EXERCISE
Could you find every line in the records below that contains the word "agent" and copy it?
++++++++
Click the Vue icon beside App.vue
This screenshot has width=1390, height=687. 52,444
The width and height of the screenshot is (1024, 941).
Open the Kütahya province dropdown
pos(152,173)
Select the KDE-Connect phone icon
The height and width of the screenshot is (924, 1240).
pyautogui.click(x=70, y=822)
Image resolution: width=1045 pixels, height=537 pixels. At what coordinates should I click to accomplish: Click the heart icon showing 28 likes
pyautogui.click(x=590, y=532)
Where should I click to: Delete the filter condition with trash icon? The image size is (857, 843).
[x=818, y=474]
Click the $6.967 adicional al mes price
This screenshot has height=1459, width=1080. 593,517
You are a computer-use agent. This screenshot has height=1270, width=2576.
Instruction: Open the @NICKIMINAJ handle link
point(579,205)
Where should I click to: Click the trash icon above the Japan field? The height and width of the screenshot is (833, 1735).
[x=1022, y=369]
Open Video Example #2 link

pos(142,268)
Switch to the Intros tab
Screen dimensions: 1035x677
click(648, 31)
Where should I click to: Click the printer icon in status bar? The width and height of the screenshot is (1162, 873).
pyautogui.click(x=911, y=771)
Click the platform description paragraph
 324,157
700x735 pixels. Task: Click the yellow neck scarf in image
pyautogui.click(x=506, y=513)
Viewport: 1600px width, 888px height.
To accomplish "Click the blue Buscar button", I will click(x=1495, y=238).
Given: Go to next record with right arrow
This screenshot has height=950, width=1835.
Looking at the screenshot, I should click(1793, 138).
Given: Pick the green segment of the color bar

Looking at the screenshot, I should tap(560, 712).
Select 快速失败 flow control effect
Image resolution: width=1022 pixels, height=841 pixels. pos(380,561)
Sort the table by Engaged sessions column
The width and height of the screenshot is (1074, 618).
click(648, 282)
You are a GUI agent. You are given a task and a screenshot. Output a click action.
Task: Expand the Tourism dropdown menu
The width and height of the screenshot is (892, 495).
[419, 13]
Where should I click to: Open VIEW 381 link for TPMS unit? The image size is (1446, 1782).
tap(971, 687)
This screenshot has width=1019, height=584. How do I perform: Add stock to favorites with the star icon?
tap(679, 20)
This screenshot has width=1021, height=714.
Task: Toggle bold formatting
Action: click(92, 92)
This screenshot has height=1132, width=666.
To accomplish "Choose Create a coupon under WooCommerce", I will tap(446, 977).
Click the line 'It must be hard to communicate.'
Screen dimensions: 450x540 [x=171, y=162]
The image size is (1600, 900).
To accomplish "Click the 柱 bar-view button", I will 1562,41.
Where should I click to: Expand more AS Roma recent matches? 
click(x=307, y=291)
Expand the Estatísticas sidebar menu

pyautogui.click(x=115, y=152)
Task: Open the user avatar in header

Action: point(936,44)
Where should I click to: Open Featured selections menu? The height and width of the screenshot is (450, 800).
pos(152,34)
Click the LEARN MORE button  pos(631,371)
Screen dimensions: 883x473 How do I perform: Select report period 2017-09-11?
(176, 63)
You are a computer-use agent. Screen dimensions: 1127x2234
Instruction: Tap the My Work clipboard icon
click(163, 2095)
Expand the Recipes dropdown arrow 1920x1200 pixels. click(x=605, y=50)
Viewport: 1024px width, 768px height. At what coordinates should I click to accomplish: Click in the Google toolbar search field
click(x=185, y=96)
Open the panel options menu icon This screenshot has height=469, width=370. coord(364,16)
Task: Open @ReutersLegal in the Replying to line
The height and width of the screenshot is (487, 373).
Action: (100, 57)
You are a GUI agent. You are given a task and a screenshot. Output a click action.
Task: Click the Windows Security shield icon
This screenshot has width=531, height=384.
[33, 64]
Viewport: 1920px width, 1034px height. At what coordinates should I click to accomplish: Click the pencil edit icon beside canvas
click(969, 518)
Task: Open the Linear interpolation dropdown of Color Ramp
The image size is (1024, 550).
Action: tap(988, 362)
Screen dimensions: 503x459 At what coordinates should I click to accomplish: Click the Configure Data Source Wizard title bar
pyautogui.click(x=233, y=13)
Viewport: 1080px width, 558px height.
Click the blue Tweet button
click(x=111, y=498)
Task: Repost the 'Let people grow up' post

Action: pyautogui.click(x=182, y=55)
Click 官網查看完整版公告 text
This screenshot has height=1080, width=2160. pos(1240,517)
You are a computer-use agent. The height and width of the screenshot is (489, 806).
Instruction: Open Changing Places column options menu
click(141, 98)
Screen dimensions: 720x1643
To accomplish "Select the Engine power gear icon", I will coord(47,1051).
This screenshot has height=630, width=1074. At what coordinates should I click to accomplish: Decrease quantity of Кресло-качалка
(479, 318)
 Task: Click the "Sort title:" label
++++++++
FINAL ANSWER
You are a computer-use agent. This screenshot has height=1270, width=2576.
You are a GUI agent. You are given a task and a screenshot. Output a click action.
You are a computer-use agent. Screen dimensions: 1127x2234
You are a GUI agent. You are given a task and a screenshot. Output a click action.
You are a computer-use agent. The height and width of the screenshot is (489, 806).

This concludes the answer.